L’altezza minima del battistrada prevista dalla legge è 1.6 mm. All’interno dei principali intagli del battistrada è possibile scorgere delle barrette che evidenziano tale limite. Già a 3 mm è importante adeguare stile di guida e velocità, in particolare sul bagnato, in quanto le prestazioni offerte dal pneumatico sono ridotte. Anche per i pneumatici invernali il limite legale è 1.6 mm, l’altezza minima consigliata è di 4 mm, a questa altezza molte marche posizionano gli indicatori d’usura.

Usura anomala

Se riscontrate usure anomale del battistrada (sui bordi, al centro o a macchie) spesso il problema è imputabile a un’errata geometria del veicolo o ad un’errata equilibratura delle ruote. Anche un’erronea pressione di gonfiaggio può generare usure anomale del pneumatico. La permutazione delle gomme con scadenze regolari permette di uniformarne il consumo, allungandone il ciclo di vita. Se riscontri anomalie vieni a trovarci, ti daremo il consiglio giusto.

Invecchiamento del pneumatico

Le variabili che contribuiscono all’invecchiamento di un pneumatico sono molteplici: agenti atmosferici, temperatura, utilizzazione, manutenzione ecc. Dal punto di vista estetico possono presentarsi delle screpolature sul fianco o sul battistrada, ma la problematica principale sta’ nelle mescole che possono perdere di aderenza. Quando hai qualche dubbio sulle tue gomme, vieni da noi.

Pneumatico danneggiato

Insidie quotidiane come marciapiedi, buche, oggetti presenti sulla strada, possono portare a danneggiare o a forare il pneumatico. Solo un’accurata analisi può stabilire se la gomma è idonea a circolare in sicurezza, infatti molte problematiche sono visibili solo grazie allo smontaggio del pneumatico dal cerchio.

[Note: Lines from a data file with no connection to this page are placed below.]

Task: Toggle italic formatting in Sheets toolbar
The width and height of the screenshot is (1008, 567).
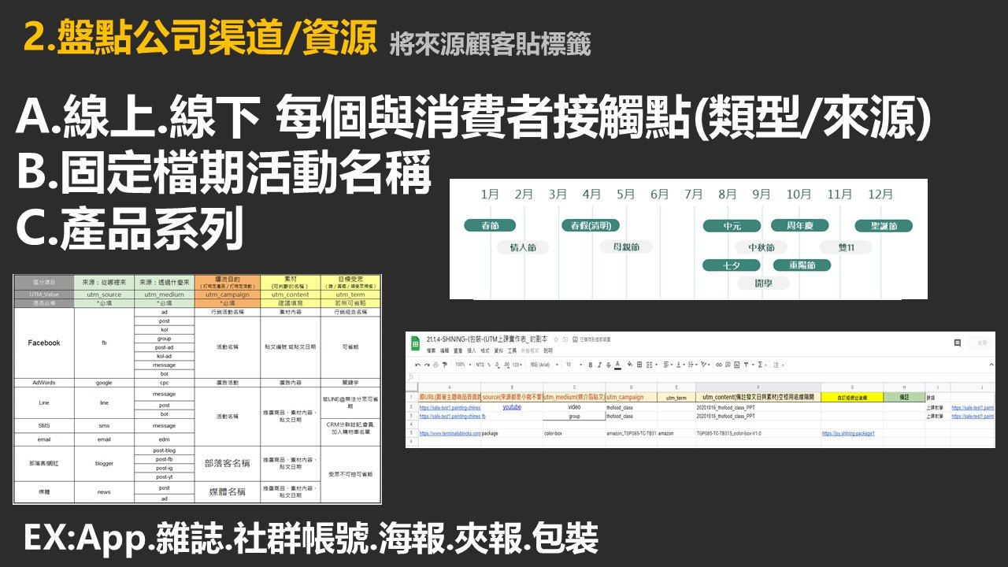Action: (x=599, y=365)
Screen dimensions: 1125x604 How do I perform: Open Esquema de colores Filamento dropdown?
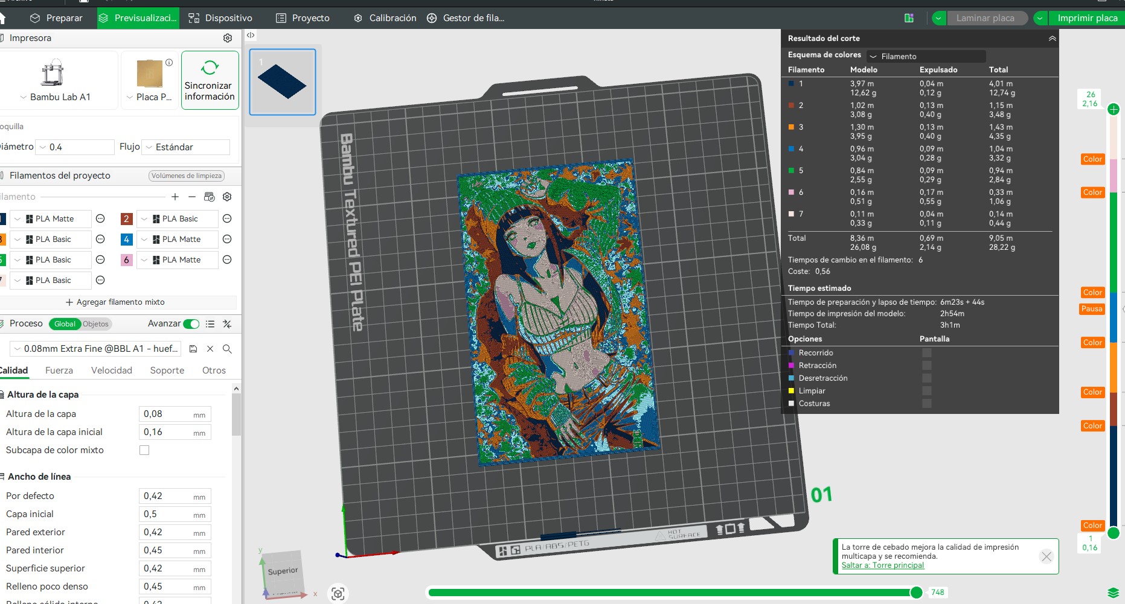pyautogui.click(x=926, y=56)
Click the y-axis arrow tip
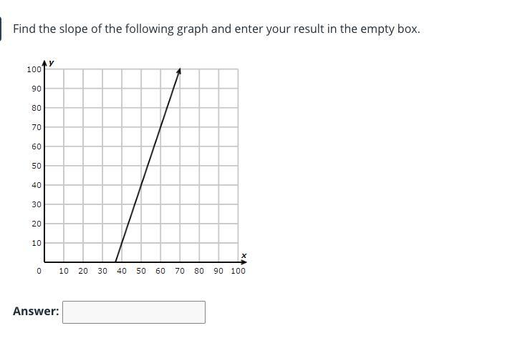The width and height of the screenshot is (530, 338). (x=44, y=64)
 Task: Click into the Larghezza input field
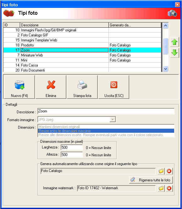72,147
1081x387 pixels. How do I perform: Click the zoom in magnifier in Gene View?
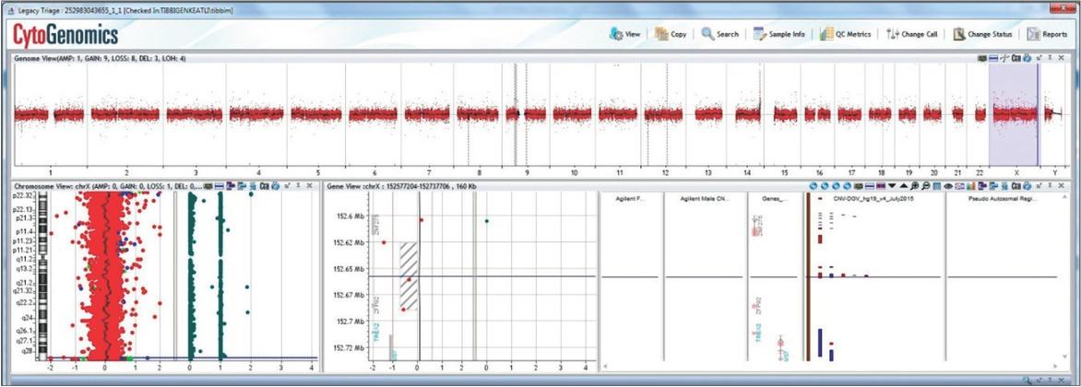(x=912, y=186)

Come faccio a sapere che misure di pneumatici ho?
Gli pneumatici presentano un elevato numero di sigle e codici. Sul fianco delle tue gomme sono presenti una serie di numeri e lettere che ti permetteranno di capire la misura dei tuoi pneumatici. Verifica sempre sul libretto di circolazione la corretta dicitura.

Ci sono 4 numeri e una lettera da trovare, come da questo esempio di alcune misure diffuse:

175 / 65 R 14 82 T
195 / 65 R 15 91 H
205 / 55 R 16 91 V
225 / 45 R 17 91 Y

In che modo la condizione dei miei pneumatici può influenzare l’ambiente?

Guidare con pneumatici che hanno una pressione di 0,5 bar più bassa di quanto dovrebbe essere, diminuisce l’efficienza dei consumi di carburante del 2% o del 4% rispettivamente se guidiamo in città oppure su tratti extra-urbani.